Mon avis c’est que Wish You Were Here est l’album le plus représentatif de Pink Floyd. Il regroupe tout ce qui permet de définir leur musique : Une diversité de genre musical, du blues, du son expérimental et du rock progressif avec un schéma progressif (longueur / plusieurs phases sur un morceau/ part1, part2 etc…). Et un son très distinct.

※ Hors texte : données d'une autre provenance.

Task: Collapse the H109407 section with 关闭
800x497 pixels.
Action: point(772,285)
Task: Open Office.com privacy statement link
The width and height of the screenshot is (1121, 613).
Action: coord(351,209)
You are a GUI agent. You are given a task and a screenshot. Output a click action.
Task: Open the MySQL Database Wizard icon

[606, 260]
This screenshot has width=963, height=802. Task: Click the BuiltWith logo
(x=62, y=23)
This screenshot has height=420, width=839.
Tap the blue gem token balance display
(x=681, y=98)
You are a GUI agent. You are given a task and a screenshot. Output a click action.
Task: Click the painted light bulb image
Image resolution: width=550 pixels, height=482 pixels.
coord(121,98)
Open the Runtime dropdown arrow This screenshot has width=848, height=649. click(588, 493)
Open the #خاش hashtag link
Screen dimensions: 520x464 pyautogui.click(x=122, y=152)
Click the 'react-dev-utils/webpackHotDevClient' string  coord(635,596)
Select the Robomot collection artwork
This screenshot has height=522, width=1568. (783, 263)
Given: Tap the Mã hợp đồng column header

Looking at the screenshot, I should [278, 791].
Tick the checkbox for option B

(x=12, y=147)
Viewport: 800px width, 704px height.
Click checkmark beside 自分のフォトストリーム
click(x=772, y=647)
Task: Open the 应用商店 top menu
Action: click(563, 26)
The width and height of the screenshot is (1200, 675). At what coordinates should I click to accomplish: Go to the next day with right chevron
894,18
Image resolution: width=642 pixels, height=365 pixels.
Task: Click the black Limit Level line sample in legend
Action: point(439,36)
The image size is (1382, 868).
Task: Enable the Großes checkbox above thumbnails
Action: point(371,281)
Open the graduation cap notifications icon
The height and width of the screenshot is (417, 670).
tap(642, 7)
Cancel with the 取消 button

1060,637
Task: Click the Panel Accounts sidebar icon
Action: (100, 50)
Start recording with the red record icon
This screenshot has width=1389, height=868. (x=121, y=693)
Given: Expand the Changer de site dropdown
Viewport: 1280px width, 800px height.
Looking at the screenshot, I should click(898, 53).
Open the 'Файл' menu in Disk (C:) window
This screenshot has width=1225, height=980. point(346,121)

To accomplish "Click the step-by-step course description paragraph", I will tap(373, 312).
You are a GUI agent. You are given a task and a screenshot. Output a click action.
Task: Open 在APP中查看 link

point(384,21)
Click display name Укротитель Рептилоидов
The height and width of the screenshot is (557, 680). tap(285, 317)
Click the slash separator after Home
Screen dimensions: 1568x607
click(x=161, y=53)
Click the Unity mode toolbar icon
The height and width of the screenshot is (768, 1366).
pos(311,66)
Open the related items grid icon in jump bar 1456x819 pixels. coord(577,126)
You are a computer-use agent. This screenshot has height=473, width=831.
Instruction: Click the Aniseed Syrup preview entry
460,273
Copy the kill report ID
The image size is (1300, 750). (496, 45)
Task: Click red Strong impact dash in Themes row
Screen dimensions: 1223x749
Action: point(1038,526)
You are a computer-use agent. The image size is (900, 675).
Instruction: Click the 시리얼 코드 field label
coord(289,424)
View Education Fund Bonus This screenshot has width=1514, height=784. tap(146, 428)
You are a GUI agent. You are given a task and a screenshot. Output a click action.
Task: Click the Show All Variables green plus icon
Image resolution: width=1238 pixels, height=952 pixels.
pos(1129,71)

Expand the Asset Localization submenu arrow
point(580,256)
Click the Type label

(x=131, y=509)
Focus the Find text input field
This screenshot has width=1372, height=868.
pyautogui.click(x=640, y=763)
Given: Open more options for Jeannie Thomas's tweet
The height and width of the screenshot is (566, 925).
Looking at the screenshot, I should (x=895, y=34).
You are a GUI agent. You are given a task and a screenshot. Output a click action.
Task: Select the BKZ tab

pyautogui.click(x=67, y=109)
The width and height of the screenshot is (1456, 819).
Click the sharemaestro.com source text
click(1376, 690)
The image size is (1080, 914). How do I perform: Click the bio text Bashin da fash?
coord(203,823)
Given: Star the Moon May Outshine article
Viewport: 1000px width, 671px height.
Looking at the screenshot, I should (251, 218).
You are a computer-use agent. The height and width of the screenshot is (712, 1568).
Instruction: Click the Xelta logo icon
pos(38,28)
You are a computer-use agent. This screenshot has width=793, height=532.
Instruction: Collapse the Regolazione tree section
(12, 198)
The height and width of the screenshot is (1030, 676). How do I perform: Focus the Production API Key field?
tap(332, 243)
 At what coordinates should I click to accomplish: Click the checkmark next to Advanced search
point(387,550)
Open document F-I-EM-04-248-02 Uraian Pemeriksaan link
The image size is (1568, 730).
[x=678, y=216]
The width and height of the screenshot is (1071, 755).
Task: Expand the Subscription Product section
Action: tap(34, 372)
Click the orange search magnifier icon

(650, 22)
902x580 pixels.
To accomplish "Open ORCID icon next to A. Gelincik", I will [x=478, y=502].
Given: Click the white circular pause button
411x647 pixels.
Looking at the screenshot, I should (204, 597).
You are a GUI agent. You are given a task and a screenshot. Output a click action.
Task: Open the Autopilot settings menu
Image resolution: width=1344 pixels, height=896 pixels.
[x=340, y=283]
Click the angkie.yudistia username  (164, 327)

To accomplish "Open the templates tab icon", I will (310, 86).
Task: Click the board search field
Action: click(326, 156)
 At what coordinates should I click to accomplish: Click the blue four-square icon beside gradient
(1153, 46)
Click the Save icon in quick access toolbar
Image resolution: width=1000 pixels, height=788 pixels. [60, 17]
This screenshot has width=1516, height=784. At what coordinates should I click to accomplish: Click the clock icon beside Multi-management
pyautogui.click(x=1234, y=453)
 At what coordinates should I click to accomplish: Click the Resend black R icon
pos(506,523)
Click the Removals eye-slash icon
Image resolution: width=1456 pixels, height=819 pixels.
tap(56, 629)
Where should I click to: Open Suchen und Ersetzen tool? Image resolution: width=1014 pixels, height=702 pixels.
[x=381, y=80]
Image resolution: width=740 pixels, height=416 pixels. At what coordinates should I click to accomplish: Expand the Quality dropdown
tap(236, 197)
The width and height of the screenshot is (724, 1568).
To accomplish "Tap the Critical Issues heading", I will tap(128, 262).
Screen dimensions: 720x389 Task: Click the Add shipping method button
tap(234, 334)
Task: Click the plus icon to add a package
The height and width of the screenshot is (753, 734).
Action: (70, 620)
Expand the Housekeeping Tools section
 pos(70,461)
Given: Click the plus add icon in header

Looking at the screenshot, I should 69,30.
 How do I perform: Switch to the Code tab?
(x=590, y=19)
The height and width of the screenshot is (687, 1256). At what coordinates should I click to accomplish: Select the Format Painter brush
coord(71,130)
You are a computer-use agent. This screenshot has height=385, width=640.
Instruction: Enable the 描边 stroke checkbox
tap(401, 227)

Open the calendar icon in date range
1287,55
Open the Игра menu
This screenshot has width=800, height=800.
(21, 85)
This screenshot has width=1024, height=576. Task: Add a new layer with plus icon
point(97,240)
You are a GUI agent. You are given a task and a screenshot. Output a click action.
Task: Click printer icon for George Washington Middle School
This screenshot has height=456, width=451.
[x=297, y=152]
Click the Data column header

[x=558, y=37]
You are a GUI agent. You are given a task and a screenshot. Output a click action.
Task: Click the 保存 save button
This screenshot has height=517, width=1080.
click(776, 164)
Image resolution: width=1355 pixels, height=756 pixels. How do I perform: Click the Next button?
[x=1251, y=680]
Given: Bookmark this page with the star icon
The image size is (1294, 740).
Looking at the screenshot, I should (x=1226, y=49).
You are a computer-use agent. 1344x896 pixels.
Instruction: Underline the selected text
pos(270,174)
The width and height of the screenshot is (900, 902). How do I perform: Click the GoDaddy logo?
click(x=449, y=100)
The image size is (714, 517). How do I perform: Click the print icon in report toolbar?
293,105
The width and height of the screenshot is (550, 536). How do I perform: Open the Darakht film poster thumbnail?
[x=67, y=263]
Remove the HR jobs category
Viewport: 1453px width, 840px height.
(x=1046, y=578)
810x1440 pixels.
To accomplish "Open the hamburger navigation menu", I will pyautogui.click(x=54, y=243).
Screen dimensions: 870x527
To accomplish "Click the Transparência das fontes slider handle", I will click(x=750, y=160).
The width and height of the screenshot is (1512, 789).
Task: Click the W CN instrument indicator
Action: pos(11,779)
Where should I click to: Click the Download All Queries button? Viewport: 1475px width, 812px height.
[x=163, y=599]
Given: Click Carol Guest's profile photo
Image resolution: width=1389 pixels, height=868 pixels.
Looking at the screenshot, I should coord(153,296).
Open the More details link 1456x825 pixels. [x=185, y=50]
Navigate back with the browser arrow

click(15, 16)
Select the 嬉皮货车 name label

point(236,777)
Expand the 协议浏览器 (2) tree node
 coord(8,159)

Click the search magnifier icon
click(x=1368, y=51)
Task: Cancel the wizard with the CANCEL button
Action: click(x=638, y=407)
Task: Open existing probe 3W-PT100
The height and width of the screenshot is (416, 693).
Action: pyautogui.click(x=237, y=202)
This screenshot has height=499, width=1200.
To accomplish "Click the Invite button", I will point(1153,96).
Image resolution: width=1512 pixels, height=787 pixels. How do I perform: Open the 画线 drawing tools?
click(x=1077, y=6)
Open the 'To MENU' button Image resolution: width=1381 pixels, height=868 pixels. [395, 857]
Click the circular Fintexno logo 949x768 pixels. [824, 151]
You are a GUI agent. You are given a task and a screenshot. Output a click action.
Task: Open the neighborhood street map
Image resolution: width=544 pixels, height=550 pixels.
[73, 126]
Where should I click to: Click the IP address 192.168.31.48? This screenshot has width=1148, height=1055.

En effet leur son repose sur une ambiance (à laquelle on adhère ou non ; si on y adhère pas c’est qu’on aime pas Pink Floyd dans son ensemble) froide et spatiale, qui nous emmène au-delà de la musique. Moi qui aime aborder des critiques d’albums par les aspects purement techniques, je dois bien avouer qu’ici je ne peux que me taire et laisser parler l’émotion. Gilmour et Wright ouvrent l’album sur des notes simples et espacées, mais foutrement belles. L’album, mis à part son côte expérimentation sur le son que j’apprécie énormément par exemple dans welcome to the machine, est d’une simplicité écrasante. Écrasante car elle est comme une recette que personne n’aurait jamais essayé, que personne n’aurait jamais osé, bien plus simple que la recette du chef et pourtant bien meilleure. Gilmour est un grand guitariste, un virtuose mais ce qu’il joue n’a rien de frappant, on aura même du mal à le présenter comme un musicien hors-pair à celui qui n’aura jamais écouté Pink Floyd et qui aura Page ou Hendrix comme idoles. Car Gilmour ne branle pas sa guitare, ce n’est même pas dit qu’il sache le faire, par contre il la caresse et il la fait jouir tellement bien qu’elle sort des notes en hauteur qui viennent piquer l’auditeur directement en plein cœur. Ce que je dis sur Gilmour est applicable sur tous les autres membres du groupe. Wright caresse également son clavier, Mason a bien le temps de se reposer mais quand on a besoin de lui, il assure, et Waters fait claquer sa basse comme personne et a toujours une idée meilleure que l’autre. En somme les Pink Floyd n’ont jamais pu se venter ni de faire péter la baraque ni de faire du rock n’roll de technique (en ce sens ils ne s’inscrivent même pas complètement dans la définition de rock progressif). Mais les Pink Floyd peuvent se venter d’avoir inventé un son et de l’avoir rendu unique. Il leur appartient, aujourd’hui on le retrouve presque partout (c’est ce qui s’appelle l’influence) mais on se retourne systématiquement vers eux, c’est le SON PINK FLOYDIEN, et il est merveilleux. Mais seuls les fans l’apprécieront. Oui car quand on aime le son de Pink Floyd, on ne l’aime pas qu’à moitié, en vérité soit on ne ressent rien, soit on frissonne. Et avec cet album aucun fan ne peut dire qu’il ne frissonne pas.